I gave him a rundown on our problem of running out of memory when doing our nightly TV schedule data import and he was able top quickly suggest some possible culprits. Sure enough, after some tinkering around, I found that the problem went away when I disabled the Pathauto and Token modules. I tinkered with the FeedAPI cron function to disable these modules at the start and reenable them at the end of the process. As a result, memory usage during the import of our schedule data dropped by ten-fold.

Whew!

This fix, however, did introduce one new wrinkle: we used the Pathauto module to set URL aliases for new TV program and episode nodes that are created during the nightly import. By disabling Pathauto, I then had to write my own bit of code to set these aliases during import. Not a huge deal and, really, quite a small price to pay.

The bottom line of all this is that I am now sleeping just a little bit better each night and we’ve been able to ratchet down the maximum amount of memory assigned to PHP from 512MB to 128MB.

Thanks again, Moshe!

Deleting is Fun!

I have come up with a solution for deleting large numbers of nodes that bypasses the normal node_delete PHP function, which can be quite slow. Below is a description of what I did which is not necessarily for the faint of heart. Use this method at your ow risk…

The Problem

As I described in our last post, I’ve now got a nice working version of our TV programs and schedules ingestor. In the course of development of this code we’ve previously ingested lots of TV program/episode/airing records creating thousands of nodes. Now that that code is in a somewhat complete and clean state, I wanted to delete all of the old content and start fresh, so we can proceed with the front end development.
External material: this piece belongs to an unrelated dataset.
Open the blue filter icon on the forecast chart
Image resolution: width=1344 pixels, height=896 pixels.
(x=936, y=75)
The problem was I had well over 30,000 nodes, representing three different content types, that needed to be deleted. The usual method of deleting content in Drupal - the node_delete function - proved to be about as slow as my morning commute into Boston, and so was all but unusable in this situation.

What I needed was a way to delete all nodes of a given content type using SQL statements, rather than the standard Drupal/PHP functionality.

The Solution

Deleting records from the node table by content type is obviously pretty easy. The tricky part is that there can be all sorts of related database records in any number of tables generated by various modules that also need to be deleted. So, I needed an easy way to identify all database records for a node of a given content type.
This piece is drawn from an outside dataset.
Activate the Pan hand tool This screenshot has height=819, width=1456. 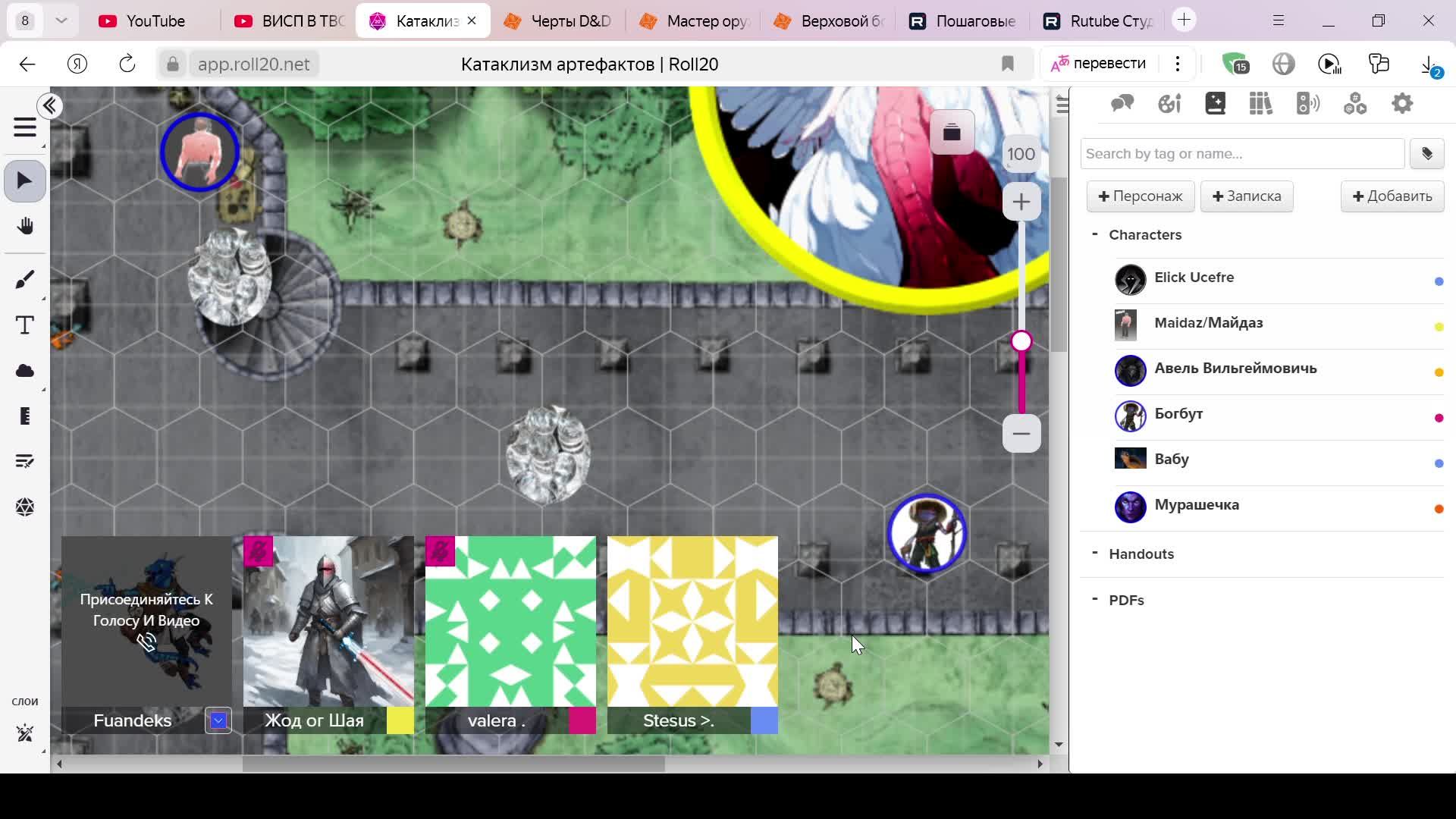coord(24,227)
The solution was to use the Devel module to identify everything that needs to be deleted. First, with this module installed and enabled I turned on the Collect query info and Display query log options. With these in place, each page called will display a list of the queries executed (along with number of executions and execution times) at the bottom.

Next, I created a page in Drupal that would delete a single record of the content type in question. The body of the page was a chunk of PHP code to use node_delete to delete a record, like so:

$res = db_query("SELECT n.nid FROM {node} n WHERE n.type = 'CONTENT_TYPE' LIMIT 1");
while ($n = db_fetch_object($res)) {
node_delete($n->nid);
}

In the above CONTENT_TYPE gets replaced the actual content type in question. You also need to set the input format to PHP code, so it’ll get executed, rather than just displayed.

Then, view this page in the browser. This will cause one node to be deleted and, thanks to the Devel module, all of the SQL statements executed during page generation to be listed at the bottom of the page. Among the list of SELECT statements executed by the page, you’ll also see a bunch of DELETE statements, like for example:

DELETE FROM node_revisions WHERE nid = 1234;

Once I gathered up all of these delete statements, I then rewrote each one to delete not just one record but all records related to a specific content type. The above DELETE statement got rewritten as:

DELETE t.* FROM node_revisions t JOIN node n on (t.nid = n.nid) WHERE n.type = 'CONTENT_TYPE';

I took all of these rewritten DELETE statements, put them into a file and executed the file using the MySQL command line tool, via the command:

mysql>source delete_all_airings.sql;

Voila! I repeated this for each content type that I wanted to clean out. All told, using this method I was able to delete all those nodes in under an hour.

Obviously, I don’t plan on doing this very often. But it sure was fun!